Podemos apreciar en poco más de dos horas como la protagonista sufre, se siente ridícula y de una instancia a otra se prueba un vestido y come una golosina, se prueba otro vestido y come un colorido postre, ahora se aburre, después piensa en que un vestido más le haría feliz, poco después razona que indudablemente, el vestido, sin algunas joyas no es nada, preciso tener joyas, mientras esperamos comamos un pastel y calcémonos unos veinte pares de zapatos, disfrutemos de las plumas en el gran peinado y del nacimiento de la ropa de marca; aún los que nos deleitamos en ciertas excentricidades superficiales, nos sentimos sobrecargados, sencillamente es demasiado.
También es paradójico que la trama se torne insustancial, siendo que proviene de la adaptación del libro de Antonia Fraser: “María Antonieta. La última reina”, escrito que sugiere la reivindicación de este personaje y la aclaración de varios eventos en su vida, mediante la correspondencia que tenía con su madre María Teresa I, abre camino a un panorama distinto y convincente.

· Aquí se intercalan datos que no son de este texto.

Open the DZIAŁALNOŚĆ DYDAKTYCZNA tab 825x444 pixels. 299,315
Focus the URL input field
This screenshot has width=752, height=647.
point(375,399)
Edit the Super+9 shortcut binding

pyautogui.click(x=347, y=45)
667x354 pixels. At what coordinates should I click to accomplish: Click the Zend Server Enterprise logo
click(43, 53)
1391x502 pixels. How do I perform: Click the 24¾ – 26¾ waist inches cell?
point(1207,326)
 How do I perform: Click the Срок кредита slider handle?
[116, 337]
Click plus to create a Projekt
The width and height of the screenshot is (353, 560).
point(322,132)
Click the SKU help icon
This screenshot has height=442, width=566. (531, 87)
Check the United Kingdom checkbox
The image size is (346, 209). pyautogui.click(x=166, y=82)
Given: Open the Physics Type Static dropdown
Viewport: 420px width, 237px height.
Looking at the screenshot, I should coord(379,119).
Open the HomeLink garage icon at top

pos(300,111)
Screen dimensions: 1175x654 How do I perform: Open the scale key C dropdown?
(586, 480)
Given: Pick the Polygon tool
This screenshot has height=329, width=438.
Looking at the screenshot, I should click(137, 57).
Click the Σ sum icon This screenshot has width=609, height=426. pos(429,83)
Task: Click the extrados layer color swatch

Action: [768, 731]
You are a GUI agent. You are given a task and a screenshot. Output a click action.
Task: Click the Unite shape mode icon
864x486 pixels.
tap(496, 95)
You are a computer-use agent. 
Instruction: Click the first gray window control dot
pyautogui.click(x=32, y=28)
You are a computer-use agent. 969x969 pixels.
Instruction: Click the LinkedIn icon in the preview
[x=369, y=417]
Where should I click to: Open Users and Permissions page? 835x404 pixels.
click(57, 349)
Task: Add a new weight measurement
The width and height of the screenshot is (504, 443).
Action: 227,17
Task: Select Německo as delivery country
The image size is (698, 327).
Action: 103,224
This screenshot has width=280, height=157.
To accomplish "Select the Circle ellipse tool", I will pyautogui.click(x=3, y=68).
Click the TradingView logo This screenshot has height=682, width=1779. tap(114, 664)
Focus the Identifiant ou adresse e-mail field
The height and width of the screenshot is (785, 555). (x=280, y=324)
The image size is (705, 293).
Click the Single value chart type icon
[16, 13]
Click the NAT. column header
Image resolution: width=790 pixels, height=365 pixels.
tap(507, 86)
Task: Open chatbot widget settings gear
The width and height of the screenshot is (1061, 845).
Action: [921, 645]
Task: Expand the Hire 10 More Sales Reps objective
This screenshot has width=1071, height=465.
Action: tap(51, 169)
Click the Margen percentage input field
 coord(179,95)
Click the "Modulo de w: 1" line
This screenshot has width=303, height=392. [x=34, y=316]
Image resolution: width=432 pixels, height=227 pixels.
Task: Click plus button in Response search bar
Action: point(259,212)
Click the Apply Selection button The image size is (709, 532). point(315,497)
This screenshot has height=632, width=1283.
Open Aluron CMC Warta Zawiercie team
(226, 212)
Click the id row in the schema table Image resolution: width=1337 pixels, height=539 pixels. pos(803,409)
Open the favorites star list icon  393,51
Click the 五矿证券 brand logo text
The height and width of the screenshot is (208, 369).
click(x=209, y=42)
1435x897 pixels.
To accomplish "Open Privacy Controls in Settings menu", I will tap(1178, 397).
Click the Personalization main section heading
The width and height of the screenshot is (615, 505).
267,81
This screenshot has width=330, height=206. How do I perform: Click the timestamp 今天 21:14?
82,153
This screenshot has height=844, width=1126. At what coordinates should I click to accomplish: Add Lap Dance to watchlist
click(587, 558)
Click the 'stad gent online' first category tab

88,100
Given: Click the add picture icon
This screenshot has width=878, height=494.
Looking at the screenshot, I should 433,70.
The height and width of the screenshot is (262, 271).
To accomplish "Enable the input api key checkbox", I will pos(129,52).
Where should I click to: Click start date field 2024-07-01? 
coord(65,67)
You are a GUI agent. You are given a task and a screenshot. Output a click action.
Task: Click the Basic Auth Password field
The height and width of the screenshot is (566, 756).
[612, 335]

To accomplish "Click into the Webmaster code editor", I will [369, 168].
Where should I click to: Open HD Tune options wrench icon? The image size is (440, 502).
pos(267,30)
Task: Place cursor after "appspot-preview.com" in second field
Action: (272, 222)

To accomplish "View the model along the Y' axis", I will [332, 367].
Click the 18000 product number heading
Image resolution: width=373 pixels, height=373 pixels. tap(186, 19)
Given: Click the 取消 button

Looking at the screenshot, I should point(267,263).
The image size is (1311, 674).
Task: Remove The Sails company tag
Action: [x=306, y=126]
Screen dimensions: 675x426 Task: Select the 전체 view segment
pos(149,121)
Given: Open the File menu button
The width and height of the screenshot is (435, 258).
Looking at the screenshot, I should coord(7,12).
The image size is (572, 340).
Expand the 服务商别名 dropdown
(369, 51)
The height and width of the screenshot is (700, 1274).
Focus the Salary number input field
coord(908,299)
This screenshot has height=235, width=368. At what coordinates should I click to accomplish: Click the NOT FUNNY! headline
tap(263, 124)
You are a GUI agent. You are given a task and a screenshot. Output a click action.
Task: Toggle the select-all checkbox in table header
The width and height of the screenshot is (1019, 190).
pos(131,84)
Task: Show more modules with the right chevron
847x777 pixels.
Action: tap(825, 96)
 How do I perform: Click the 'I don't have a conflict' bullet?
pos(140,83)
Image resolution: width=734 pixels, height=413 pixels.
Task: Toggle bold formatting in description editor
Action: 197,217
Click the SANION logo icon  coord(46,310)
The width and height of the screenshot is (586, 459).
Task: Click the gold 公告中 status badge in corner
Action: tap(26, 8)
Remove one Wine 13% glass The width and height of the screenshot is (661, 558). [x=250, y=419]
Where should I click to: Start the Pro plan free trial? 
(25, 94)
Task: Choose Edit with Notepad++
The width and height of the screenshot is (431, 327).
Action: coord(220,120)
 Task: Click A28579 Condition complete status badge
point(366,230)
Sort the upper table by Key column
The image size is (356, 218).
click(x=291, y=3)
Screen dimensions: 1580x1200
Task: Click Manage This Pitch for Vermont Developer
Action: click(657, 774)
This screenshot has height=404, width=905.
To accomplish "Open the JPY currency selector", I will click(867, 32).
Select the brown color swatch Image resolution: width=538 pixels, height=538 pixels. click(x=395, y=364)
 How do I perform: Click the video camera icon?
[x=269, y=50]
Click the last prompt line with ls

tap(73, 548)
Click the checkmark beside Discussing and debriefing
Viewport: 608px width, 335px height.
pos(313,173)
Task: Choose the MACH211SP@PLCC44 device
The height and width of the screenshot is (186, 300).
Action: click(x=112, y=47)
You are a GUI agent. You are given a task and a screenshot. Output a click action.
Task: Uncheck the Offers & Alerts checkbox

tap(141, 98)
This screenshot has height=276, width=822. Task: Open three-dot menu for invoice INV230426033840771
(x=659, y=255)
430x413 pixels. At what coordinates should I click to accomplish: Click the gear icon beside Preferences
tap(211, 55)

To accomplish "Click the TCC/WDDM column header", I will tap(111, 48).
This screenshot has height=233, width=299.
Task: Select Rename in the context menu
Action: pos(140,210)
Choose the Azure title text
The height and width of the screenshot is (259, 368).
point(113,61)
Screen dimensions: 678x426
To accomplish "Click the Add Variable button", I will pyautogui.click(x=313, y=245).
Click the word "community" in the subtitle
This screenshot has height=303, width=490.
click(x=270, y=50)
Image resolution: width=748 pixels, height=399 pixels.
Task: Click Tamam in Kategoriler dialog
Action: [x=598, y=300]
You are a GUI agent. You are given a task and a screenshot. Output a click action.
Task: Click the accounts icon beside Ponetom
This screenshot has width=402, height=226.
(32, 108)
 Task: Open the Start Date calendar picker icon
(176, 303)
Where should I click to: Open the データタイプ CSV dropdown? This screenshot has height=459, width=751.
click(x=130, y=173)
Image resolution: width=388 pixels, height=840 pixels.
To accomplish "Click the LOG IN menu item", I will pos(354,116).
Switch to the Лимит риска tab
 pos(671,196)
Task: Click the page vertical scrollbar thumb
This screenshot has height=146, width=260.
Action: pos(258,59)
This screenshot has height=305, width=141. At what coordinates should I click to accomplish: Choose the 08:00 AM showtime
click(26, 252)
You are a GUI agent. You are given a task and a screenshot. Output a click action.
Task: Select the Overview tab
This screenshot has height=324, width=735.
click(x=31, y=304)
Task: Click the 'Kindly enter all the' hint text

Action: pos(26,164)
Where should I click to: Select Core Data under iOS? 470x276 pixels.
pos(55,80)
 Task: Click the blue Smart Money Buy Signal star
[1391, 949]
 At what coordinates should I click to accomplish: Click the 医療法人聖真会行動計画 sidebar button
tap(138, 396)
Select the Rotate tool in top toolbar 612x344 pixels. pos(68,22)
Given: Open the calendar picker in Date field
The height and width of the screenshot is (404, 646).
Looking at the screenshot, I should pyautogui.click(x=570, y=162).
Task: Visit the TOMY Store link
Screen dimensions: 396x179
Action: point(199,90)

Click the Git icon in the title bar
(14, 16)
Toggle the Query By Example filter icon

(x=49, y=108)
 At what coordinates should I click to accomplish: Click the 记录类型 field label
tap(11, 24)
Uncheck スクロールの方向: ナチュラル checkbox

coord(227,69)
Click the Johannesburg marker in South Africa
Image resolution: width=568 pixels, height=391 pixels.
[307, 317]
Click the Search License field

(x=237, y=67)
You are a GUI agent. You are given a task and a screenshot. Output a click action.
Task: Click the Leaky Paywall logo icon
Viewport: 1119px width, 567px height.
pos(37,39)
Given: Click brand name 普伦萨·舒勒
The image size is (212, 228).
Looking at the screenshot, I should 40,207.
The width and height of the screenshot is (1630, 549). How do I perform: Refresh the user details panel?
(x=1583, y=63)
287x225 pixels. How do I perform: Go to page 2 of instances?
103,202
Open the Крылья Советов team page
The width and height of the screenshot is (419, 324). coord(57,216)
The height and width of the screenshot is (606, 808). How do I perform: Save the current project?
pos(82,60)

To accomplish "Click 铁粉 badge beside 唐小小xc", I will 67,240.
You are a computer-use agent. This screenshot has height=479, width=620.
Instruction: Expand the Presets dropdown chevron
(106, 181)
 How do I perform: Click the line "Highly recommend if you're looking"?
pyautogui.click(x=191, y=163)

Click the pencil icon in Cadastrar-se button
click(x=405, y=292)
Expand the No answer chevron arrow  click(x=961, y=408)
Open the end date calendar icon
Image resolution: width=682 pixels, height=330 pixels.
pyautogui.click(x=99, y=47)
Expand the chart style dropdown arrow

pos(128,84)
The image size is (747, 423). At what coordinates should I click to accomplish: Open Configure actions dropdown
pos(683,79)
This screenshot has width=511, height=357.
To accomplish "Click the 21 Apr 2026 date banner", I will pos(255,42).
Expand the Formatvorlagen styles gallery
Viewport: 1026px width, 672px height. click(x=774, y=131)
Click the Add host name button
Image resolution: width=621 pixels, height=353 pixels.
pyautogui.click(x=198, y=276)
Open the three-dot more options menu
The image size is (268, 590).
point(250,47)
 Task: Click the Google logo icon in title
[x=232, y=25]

Sin embargo la película no adopta dicho panorama y se aleja irremediablemente del bipoc y del drama, sustentándose en el argumento de la pobre adolescente mártir, y aunque lo fue en algún momento, no existe un avance contextual del personaje principal, adornado, lustrado, inclusive excelentemente ambientado (sin perdonar fácilmente el anacronismo de la banda sonora) pero francamente desperdiciado.